I am going to try and keep her in for a few weeks, at least until she is fully healed and I know there is nothing wring with her and then see if she stays here after that. If not, I shall have to re-home her I guess.

Thanks guys.

bubblagirl Tue 14-Oct-08 17:55:44

hope all turns out ok for you both would be a shame to lose her xx hope she feels better soon too

bronze Tue 14-Oct-08 17:59:43

Could you perhaps tell the woman that you took the cat to the vets and it turns out it needs a special diet and could she please stop feeding her. Maybe then the cat won't be so interested and more likely to come home.

LazyLinePainterJane Tue 14-Oct-08 19:12:43

Thanks bronze yes I think I will tell her the vet says it is an allergic reaction to some food so she has to stop feeding her, after all she doesn't know what the vet has said.

I did think about getting one of those "don't feed me" collars but of course there are downsides, if she did really go missing i wouldn't want her to starve.

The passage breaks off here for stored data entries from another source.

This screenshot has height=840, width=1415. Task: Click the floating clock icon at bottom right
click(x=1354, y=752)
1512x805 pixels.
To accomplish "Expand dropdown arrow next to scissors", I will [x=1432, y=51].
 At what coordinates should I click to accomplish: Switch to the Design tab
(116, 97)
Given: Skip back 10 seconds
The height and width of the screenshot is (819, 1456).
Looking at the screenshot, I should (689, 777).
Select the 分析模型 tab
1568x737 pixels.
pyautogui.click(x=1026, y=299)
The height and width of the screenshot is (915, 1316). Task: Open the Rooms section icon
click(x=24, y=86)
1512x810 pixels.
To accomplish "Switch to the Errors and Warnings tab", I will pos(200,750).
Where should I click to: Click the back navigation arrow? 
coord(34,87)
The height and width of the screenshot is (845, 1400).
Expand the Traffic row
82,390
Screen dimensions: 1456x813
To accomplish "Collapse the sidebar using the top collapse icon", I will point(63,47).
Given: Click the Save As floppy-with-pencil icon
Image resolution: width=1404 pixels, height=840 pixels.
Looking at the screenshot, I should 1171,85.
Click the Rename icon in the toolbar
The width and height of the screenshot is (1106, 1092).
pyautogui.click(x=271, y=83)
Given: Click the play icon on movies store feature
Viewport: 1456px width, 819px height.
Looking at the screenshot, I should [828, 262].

Lauriefairycake Tue 14-Oct-08 19:18:32

My oldest cat (15) has fecked off to the neighbours for the last year (due to the 2 extra cats and a bouncy dog) however she has a replaced hip (at a cost of £1200 8 years ago) and a special old-cat diet so I went round all the neighbours and posted a letter through requesting not to feed her as she was on a special diet. It worked brilliantly. She comes in every morning and night for food.

She will absolutely come back if you can persuade no fecker to feed her.

I would be happy as anything if my fifteen year old had a snooze in the house but I'm just really grateful to see her twice a day.

LazyLinePainterJane Tue 14-Oct-08 19:28:15

They really are chancers (cats that is, not cat stealing pensioners grin) aren't they laurie?

Maybe you are right laurie..will look at making some flyers for the neighbourhood.